Postby the critic » Mon Mar 30, 2020 2:02 am

esperasave wrote:
Jon A wrote:
esperasave wrote:Bring back the swimsuit competition in the contest so more people will come back to watch Miss World and more sponsors to come.


Honestly these days there are neither viewers nor sponsors for swimsuits in pageants. Just look at Miss Universe. Who is sponsoring it? And as for TV....Even in Latin America, their traditional stronghold they are struggling - Colombian TV has dropped it. Brazilian TV has dropped it. Mexico has its own challenges. Only a matter of time before it goes off air in the USA, which is barely clocking in 2 million viewers as it is.

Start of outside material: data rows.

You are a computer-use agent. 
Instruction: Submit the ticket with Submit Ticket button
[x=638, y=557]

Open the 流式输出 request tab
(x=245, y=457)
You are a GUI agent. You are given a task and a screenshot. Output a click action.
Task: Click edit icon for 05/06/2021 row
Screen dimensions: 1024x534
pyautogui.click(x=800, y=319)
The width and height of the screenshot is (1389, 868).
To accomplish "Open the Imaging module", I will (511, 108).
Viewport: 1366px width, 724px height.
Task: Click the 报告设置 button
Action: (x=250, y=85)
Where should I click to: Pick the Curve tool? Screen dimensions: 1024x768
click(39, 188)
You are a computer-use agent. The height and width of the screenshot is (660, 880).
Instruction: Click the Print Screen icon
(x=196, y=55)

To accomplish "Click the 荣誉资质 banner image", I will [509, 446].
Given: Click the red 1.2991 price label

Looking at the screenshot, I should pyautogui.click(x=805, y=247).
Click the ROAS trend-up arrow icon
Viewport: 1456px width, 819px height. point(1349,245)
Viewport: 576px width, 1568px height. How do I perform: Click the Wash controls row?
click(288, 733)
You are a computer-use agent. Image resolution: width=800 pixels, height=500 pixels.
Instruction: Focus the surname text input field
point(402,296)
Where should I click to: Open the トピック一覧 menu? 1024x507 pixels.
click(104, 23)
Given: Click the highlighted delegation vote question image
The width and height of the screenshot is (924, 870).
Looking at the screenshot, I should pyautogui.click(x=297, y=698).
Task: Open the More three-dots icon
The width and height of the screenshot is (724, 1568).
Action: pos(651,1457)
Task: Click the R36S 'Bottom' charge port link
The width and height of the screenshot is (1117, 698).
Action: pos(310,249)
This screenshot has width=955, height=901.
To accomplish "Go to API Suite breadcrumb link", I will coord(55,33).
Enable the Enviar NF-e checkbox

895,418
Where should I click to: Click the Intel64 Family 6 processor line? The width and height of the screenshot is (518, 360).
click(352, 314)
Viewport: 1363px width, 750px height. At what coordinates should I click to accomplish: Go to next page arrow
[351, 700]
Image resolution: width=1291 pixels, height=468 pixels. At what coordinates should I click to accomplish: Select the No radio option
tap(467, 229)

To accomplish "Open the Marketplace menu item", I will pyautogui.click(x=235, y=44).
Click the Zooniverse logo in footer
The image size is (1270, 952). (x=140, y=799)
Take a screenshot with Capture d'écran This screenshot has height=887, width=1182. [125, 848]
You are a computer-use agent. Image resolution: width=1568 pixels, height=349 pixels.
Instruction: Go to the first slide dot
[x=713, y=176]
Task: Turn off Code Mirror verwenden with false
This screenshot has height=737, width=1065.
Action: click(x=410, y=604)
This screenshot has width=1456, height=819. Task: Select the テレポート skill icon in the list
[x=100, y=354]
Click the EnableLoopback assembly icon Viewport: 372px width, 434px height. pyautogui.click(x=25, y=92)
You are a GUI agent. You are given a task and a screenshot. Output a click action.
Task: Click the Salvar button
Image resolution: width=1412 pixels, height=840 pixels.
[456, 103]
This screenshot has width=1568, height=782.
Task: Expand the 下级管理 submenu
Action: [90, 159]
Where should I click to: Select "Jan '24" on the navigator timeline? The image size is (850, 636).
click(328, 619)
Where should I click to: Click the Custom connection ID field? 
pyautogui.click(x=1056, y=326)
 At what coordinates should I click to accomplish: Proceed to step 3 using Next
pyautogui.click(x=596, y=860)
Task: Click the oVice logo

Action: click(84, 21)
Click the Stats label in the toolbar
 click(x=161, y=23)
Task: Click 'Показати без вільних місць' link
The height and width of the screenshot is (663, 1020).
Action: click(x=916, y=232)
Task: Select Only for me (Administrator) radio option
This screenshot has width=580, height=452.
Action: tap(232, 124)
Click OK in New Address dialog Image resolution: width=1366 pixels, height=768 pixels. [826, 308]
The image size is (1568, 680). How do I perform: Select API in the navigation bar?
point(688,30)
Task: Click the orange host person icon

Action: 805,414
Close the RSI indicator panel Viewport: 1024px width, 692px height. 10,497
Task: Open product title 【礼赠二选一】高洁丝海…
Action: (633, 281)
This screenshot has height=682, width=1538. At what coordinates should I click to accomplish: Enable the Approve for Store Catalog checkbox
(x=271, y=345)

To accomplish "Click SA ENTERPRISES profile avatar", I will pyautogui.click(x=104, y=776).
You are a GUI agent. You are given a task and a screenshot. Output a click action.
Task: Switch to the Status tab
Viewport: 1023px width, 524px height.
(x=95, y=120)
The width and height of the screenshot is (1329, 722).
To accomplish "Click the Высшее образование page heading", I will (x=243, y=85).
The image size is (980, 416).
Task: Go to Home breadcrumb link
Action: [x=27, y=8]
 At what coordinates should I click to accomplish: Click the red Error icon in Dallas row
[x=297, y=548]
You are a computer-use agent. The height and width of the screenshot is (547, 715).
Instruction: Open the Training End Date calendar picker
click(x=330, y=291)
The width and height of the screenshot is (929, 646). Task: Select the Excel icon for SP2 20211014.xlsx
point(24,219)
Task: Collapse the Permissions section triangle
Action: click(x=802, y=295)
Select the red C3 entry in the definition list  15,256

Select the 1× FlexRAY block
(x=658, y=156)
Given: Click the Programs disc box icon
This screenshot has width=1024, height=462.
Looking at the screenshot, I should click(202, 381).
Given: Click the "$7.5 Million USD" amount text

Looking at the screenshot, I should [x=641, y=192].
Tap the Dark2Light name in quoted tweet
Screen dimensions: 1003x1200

Maybe in the Philippines there will be more interest, but I don't think it will make much of a difference there anyway and then places like India and the Middle East which are much larger markets will drop MW.


The sponsors and viewers were dropping because they dropped the swimsuit competition.


IN THIS WORLD TRENDING TOWARDS POLITICAL CORRECTNESS, INCLUSIVITY AND WITH MORE EMPHASIS BEING PLACED ON WHAT THE CANDIDATES SAY AND DO ITS ONLY A MATTER OF TIME THAT MOST IF NOT ALL PAGEANTS DROP SWIMSUITS AFTER MINIMIZING ITS IMPORTANCE IN THE SHOW, MW MIGHT JUST BE AHEAD OF THE TIMES. AND Miss Universe IS INCHING CLOSER WITH THEIR ALL FEMALE "SELECTION COMMITTEE". THEY DON'T WANT TO EVEN REFER TO THEM AS JUDGES ANYMORE.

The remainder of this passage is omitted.